Der FC hat die Verträge mit den El Malas verlängert. Ist das auch ein Fingerzeig für den künftigen Umgang mit Talenten aus dem eigenen Nachwuchs?
Wer beim 1.FC Köln Leistung bringt, kann auch gutes Geld verdienen. Die beiden Jungs haben ihre Verträge unterschrieben, als sie unbekannter waren und ihre Qualität noch nicht wie in der letzten Saison unter Beweis gestellt haben. Wir wollten zu Saisonbeginn ein Zeichen setzen, dass wir mit ihrer Entwicklung zufrieden sind und weiter mit ihnen nach vorne gehen möchten.
Welche Strategie verfolgen Sie im Umgang mit Talenten? Seit dem Fall Florian Wirtz ist das ein großes Thema beim 1. FC Köln.
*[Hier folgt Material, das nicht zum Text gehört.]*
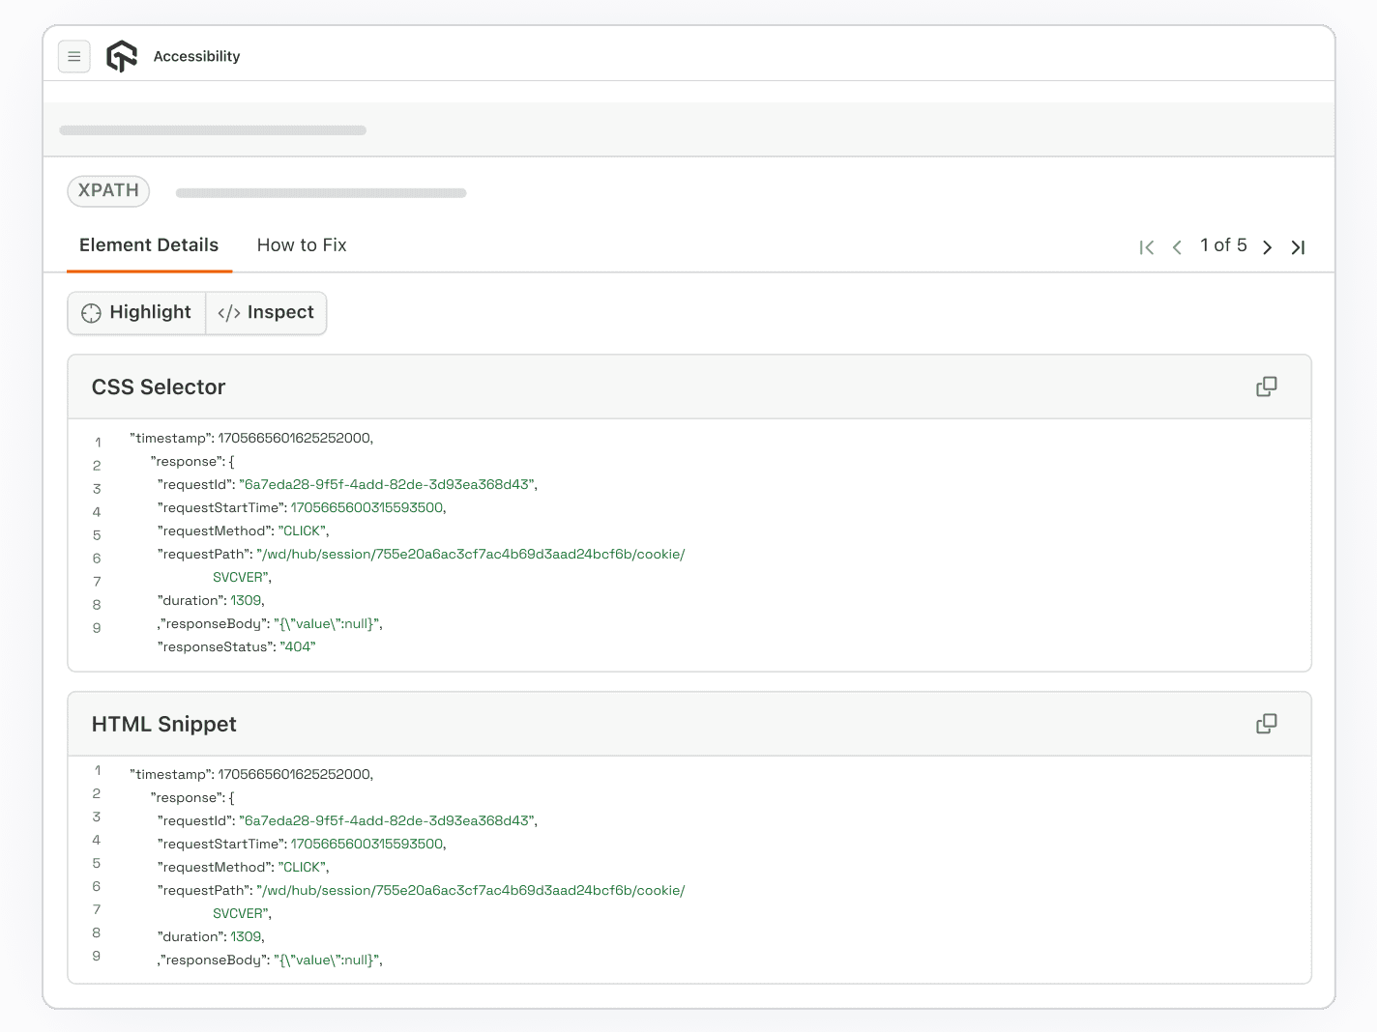Click the responseStatus line in CSS Selector
The height and width of the screenshot is (1032, 1377).
[237, 646]
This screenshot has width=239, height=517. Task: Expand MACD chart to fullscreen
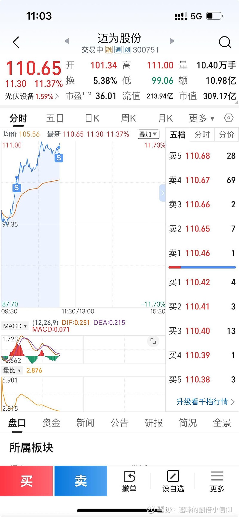click(153, 341)
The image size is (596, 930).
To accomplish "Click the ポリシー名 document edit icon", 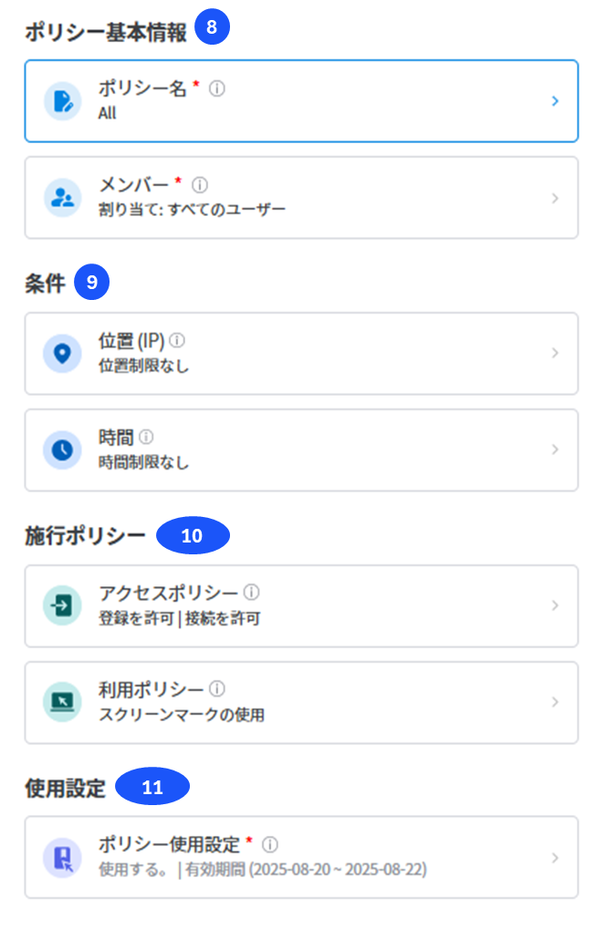I will coord(63,101).
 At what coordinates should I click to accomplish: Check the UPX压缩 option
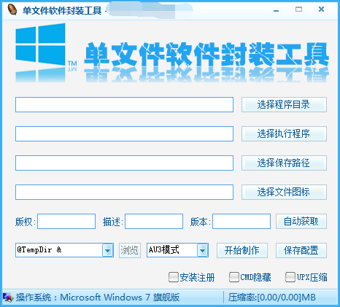[x=290, y=277]
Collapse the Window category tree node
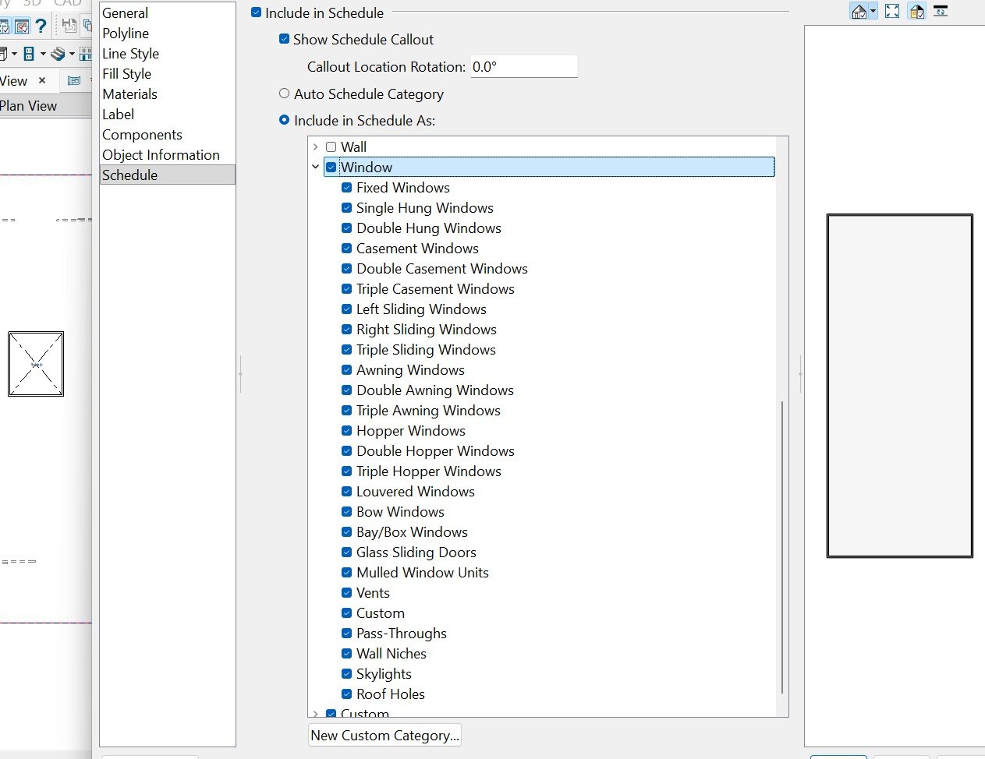 (315, 167)
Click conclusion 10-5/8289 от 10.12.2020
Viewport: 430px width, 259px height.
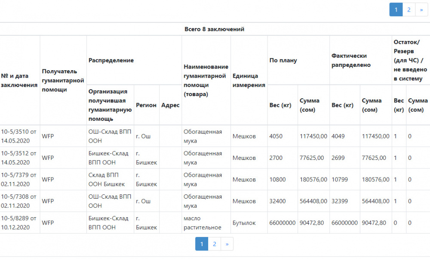[x=19, y=223]
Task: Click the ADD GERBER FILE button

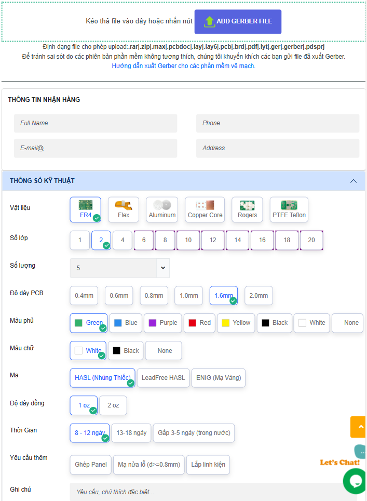Action: 238,21
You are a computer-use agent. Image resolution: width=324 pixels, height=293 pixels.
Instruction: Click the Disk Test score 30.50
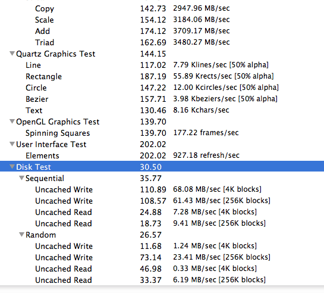point(150,167)
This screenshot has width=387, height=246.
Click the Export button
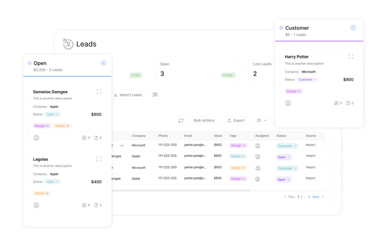[235, 120]
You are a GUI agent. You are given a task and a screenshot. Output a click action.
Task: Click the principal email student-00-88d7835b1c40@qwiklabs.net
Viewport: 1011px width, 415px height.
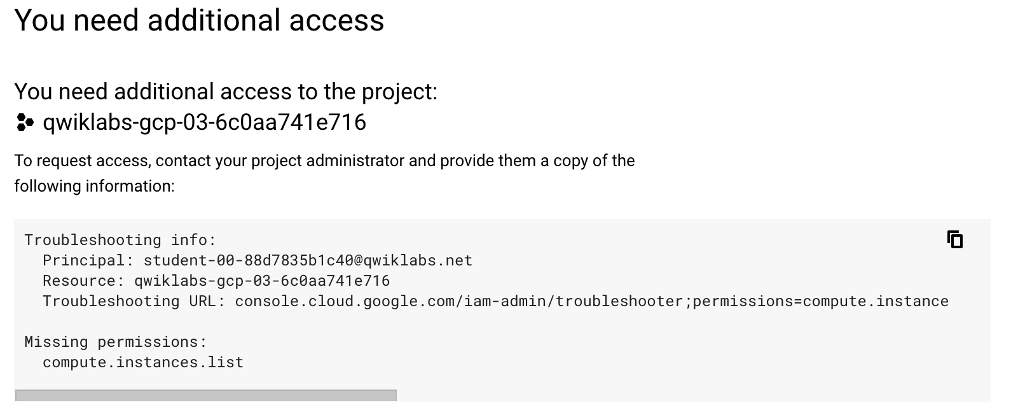[308, 260]
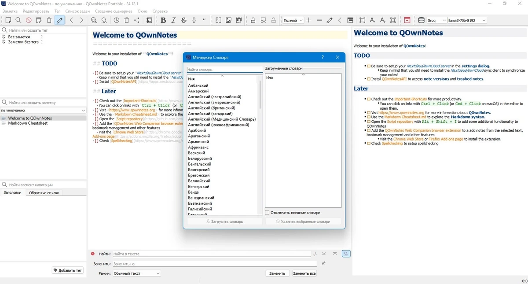Switch to the 'Обратные ссылки' tab
The image size is (528, 284).
(x=44, y=193)
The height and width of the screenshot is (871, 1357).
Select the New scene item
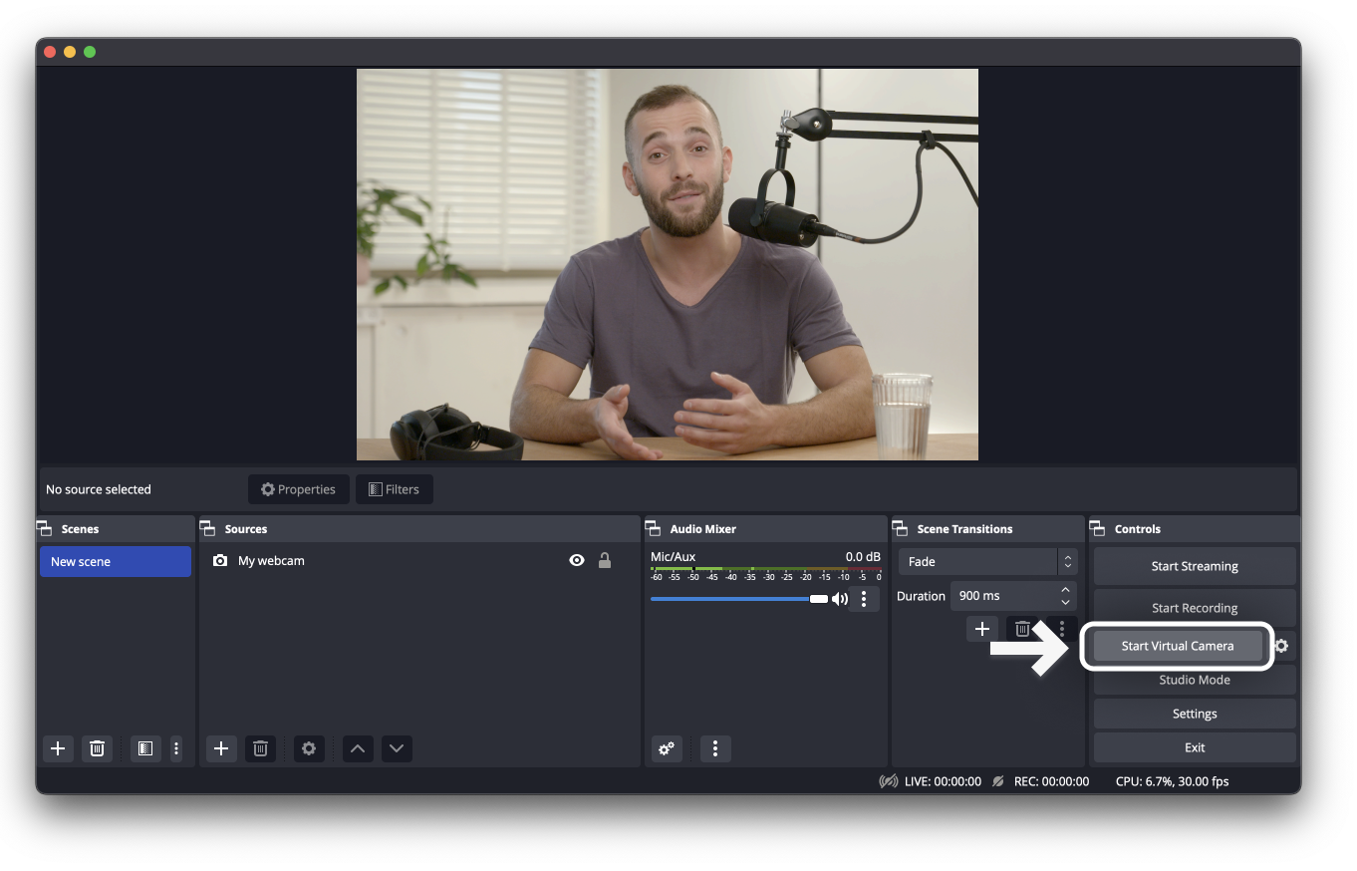point(115,562)
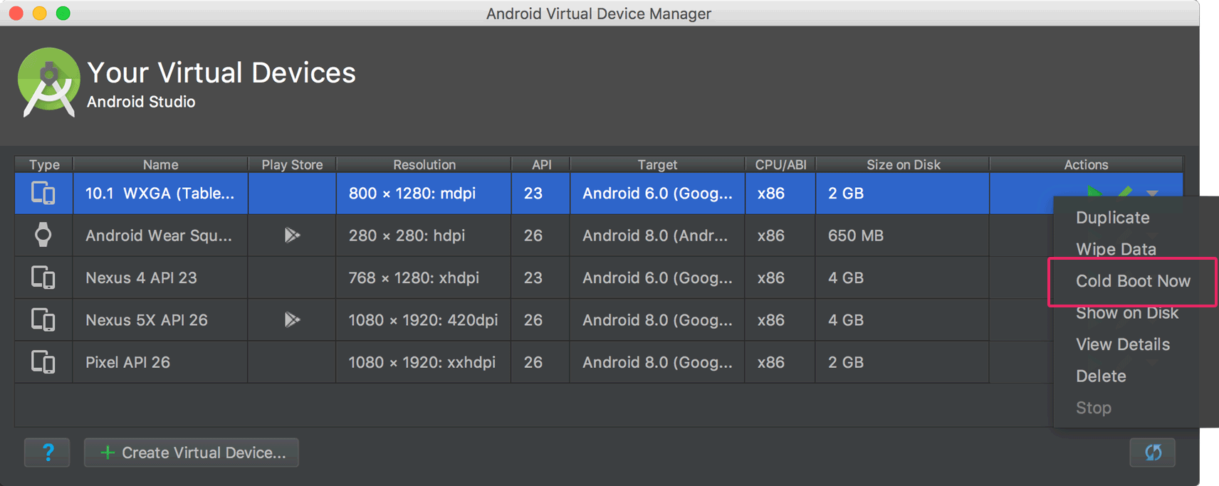The height and width of the screenshot is (486, 1219).
Task: Open View Details from the context menu
Action: click(1122, 344)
Wir haben mit Lukas Berg als technischen Direktor und Markus Halfmann als Akademieleiter zwei Verantwortliche aus den eigenen Reihen. Sie kennen unsere Talente seit Jahren sehr gut. Mit Sascha Bigalke ist vor einem Jahr jemand dazugekommen, der ein vertrauensvolles Verhältnis zu den Spielern hat, die im Übergangsbereich sind. Wir können nicht jedes Rattenrennen mitgehen und junge Talente mit großen Signing-Fees bewerfen. Wir wollen damit überzeugen, dass wir der 1. FC Köln sind, mit der Akademie gute Bedingungen bieten und ein neues NLZ planen. Und die Spieler haben die realistische Chance, Profi beim 1. FC Köln zu werden. Wir werden immer Plätze im Kader haben, auf denen sich unsere Talente entwickeln können. Junge Spieler müssen diesen Weg mitgehen möchten. Wir werden bereit sein, in Spieler zu investieren, von denen wir absolut überzeugt sind. Aber wir werden nicht einfach so früh und zu schnell Geld in die Hand nehmen, wie es der ein oder andere Mitbewerber ganz in der Nähe macht.
Das Pokalspiel in Regensburg steht unmittelbar bevor. Der FC geht als klarer Favorit in das Spiel. Was erwarten Sie?
Die erste Pokalrunde ist aus der Historie heraus immer ein Stolperstein für Bundesligisten, weil es der erste Pflichtspielauftritt ist und keiner so richtig weiß, wo er steht. Man kommt aus der Vorbereitung und trifft auf eine Mannschaft, die voll im Saft steht. Regensburg hat schon zwei Pflichtspiele absolviert. Das genau macht den Reiz und den Charme aus. Wir sind als Bundesligist der Favorit, aber man kann nicht wegdiskutieren, dass die Mannschaft, die schon zweimal gespielt hat, einen leichten Vorteil hat, weil sie schon Rhythmus hat.
In Regensburg hat der FC im Pokal schon zweimal schlechte Erfahrungen gemacht…
Regensburg ist für uns gefühlt ein Heimspiel im Pokal, so oft wie wir da schon ranmussten. Wir wollen im Pokal weit kommen, müssen also am Sonntag an unsere Leistungsgrenze kommen. Es ist die Möglichkeit, neben der Bundesliga für weitere Highlight-Spiele zu sorgen. Der DFB-Pokal ist ein toller Wettbewerb.